An introduction to webscraping - Part 0

A tutorial for those with little or no programming background
By Maurits van der Veen
Last modified October 2015

Preparation

Before you can try your hand at scraping the web, you will need to install a number of programs, packages, and extensions on your computer. When we begin the actual tutorial, I am going to assume that you have all of these successfully installed already.

Text editor

We will be writing several program files (in the programming language Python). Writing computer code is easiest in an editor specifically design for that purpose, but a general-purpose text editor will do fine for our purposes.

A very good text editor that works across multiple computing platforms, and is specifically designed for writing computer code, is Brackets, a side project of Adobe. Get it at http://brackets.io. It comes in versions for Mac OSX, Windows, Ubuntu, and Debian Linux.
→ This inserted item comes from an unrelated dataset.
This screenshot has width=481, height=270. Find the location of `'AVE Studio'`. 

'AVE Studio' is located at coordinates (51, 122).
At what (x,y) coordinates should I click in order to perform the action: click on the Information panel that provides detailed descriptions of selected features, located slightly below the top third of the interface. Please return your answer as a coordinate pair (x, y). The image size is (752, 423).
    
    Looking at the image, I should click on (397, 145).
For the Mac, another option is TextEdit is a program that comes standard on your machine, and that handles plain text well. However, it tends to assume that you want to write your text in rich text format (rtf). You do not! When you are editing an existing file in rtf, press command-shift-T to convert it to plain text.

You may also want to change TextEdit's defaults in the Preferences window (from the TextEdit menu in the menu bar). Here, make sure the 'Plain text' option is selected (rather than 'Rich text) for Format (At the top of the window.
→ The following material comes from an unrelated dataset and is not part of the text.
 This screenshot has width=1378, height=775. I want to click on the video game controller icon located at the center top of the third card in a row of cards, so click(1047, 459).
Try to familiarize yourself with the process of opening and closing files, indenting lines of codes, and other basic text editing tasks in the text editor of your choice.

Command line interface

Another thing you will need (and need to be familiar with) is a command line interface, which will allow you to type specific commands directly to the computer.

The most common application for this purpose on the Mac is Terminal, which, again, comes standard with every Mac. A similar program exists for windows, but I am not sure of its precise name.

We will use the command line primarily to run scrapy, which is written on Python but is an executable program that is run from outside Python. We may also wish to move around your laptop's directory structure. The most useful command here is cd (for change directory).

Use cd by itself to return to the top-level directory associated with your user account.

To go one level up (to the parent folder), use cd ..

To go to a specific folder, specify its name. Finally, we can combine these basic commands to go up or down several levels in the hierarchy; for example:

cd ../../Desktop/Scraping/

Note: When you run ipython notebook (the program used to write this page), it will open a Terminal window for itself. This window will be occupied with running the notebook. If you need to enter some commands on the command line, open a different window to do so.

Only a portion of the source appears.